CONSIGNE:
Modifiez le texte sur le Plan Sénégal Emergent en le recopiant à partir de « En matière de » et en poursuivant jusqu'à « ce document stratégique. », avec « pharaoniques » remplacé par « démesurés ».

TEXTE FOURNI:
Près de trois semaines après le fameux groupe consultatif Sénégalais de Paris des 24 et 25 février, «l’événement » occupe encore les médias et alimente les discours des acteurs politiques de la majorité présidentiel au premier rang desquels le président Macky Sall. En les entendant en parler, des contradictions me frappent.
« Pour réussir l’engagement, (du PSE) nous devons tous nous mettre au travail sans tricher », dira Macky Sall d’une part, à son retour au Sénégal après le groupe consultatif de Paris. D’autre part, certains relient la réussite du Plan Sénégal Emergent au changement de mentalités du Sénégalais. Ce dernier est ainsi subitement devenu un fainéant, inorganisé et incompétent. Il vrai qu’il n’y a de peuple parfait et que des gestions nébuleuses des deniers publics sont à bannir. Bien sûr qu’il faut un sursaut de la vertu et de la dignité humaine au Sénégal. Il est évident qu’il faut penser à de profondes réformes du cadre du travail dans notre pays. Mais on ne peut pas, aussi rapidement, faire abstraction de la détermination et le professionnalisme du Sénégalais.
Par ailleurs, certains responsables politiques de la mouvance présidentielle parlent des promesses d’investissements faites au groupe consultatif de Paris comme s’il s’agissait de l’argent acquis de suite par le Sénégal et que le gouvernement peut utiliser partout et dans tous les secteurs. Ce qui n’est pas le cas, car les 3729,4 milliards d’engament des partenaires techniques et financiers ne sont que des projections d’investissement dans les secteurs identifiés et inscrits dans le PSE.
Enfin, ce PSE est à la fois une forme de charrue avant les bœufs et le plan donne surtout l’air d’aller plus vite que le temps.
En effet, penser à construire une nouvelle université à Dakar suppose que les cinq autres qui existent déjà aient les infrastructures et les moyens financiers, humains et techniques qu’il leur faut. Ce qui est loin d’être le cas. Se lancer dans de gros projets routiers et ferroviaires devrait s’accompagner de véritables projets du même type pour le désenclavement de certaines régions au Sénégal, ce qui n’est pas visible sur le plan.
En matière de santé, les prévisions d’efforts restent concentrées, comme dans beaucoup de projets, à Dakar. Or à l’intérieur du pays, des femmes continuent à mourir en donnant la vie à cause de l’éloignement des centres hospitaliers et du manque justement de voiries. Partout au Sénégal, il y a un manque criard de sages-femmes alors que des hommes et des femmes diplômés de l’ENDSS sont au chômage. Certains types de handicaps sont encore très mal voire pas pris en charge au Sénégal.
On remarque ainsi que les besoins de base semblent moins préoccuper les concepteurs du PSE au centre duquel des projets pharaoniques figurent pourtant en bonne place.
Sur le plan de l’agriculture, il est consternant de voir l’Etat imaginer les formes, les contenus et les types de projets agricoles à place des agriculteurs qui devaient prendre activement part à la conception de ce document stratégique.
En attendant sa mise en marche effective, le PSE est loin d’être la baguette magique qui sonnera le départ de ce Sénégal émergent dont nous rêvons.
Je continue à croire que le salut économique et social de notre pays viendra inévitablement des entrailles du Sénégal profond à travail une agriculture renforcée et adaptée, la valorisation de la ressource humaine locale et la décentration des activités de production.

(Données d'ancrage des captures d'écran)
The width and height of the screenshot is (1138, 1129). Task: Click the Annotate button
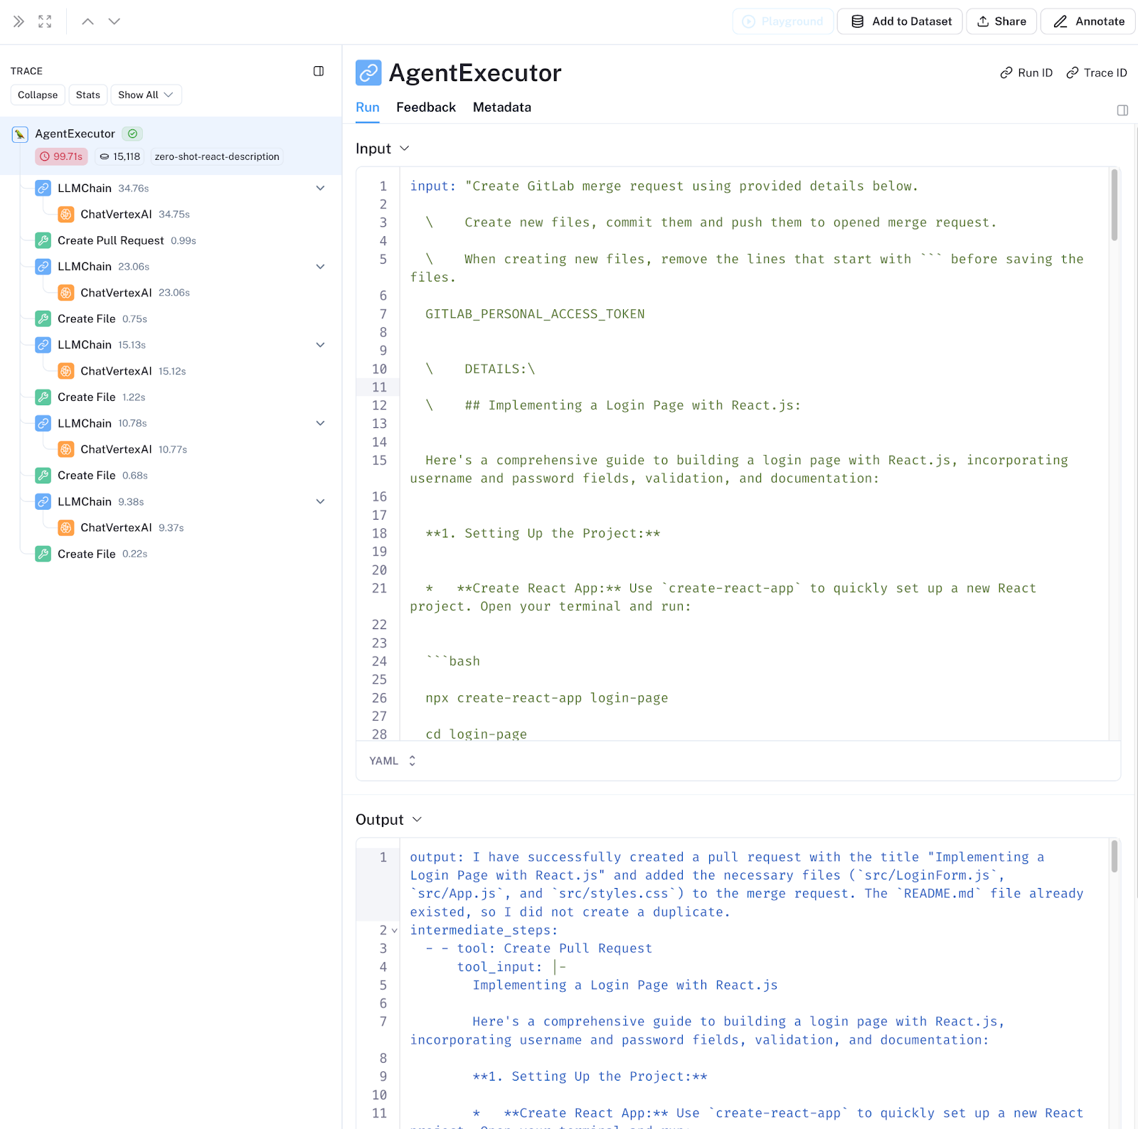1088,21
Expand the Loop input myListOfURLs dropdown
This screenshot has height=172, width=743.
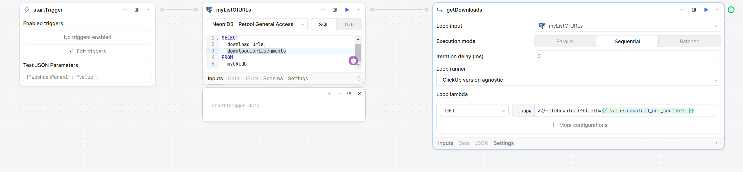pos(627,26)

RÉPONSE RÉDIGÉE:
En matière de santé, les prévisions d’efforts restent concentrées, comme dans beaucoup de projets, à Dakar. Or à l’intérieur du pays, des femmes continuent à mourir en donnant la vie à cause de l’éloignement des centres hospitaliers et du manque justement de voiries. Partout au Sénégal, il y a un manque criard de sages-femmes alors que des hommes et des femmes diplômés de l’ENDSS sont au chômage. Certains types de handicaps sont encore très mal voire pas pris en charge au Sénégal.
On remarque ainsi que les besoins de base semblent moins préoccuper les concepteurs du PSE au centre duquel des projets démesurés figurent pourtant en bonne place.
Sur le plan de l’agriculture, il est consternant de voir l’Etat imaginer les formes, les contenus et les types de projets agricoles à place des agriculteurs qui devaient prendre activement part à la conception de ce document stratégique.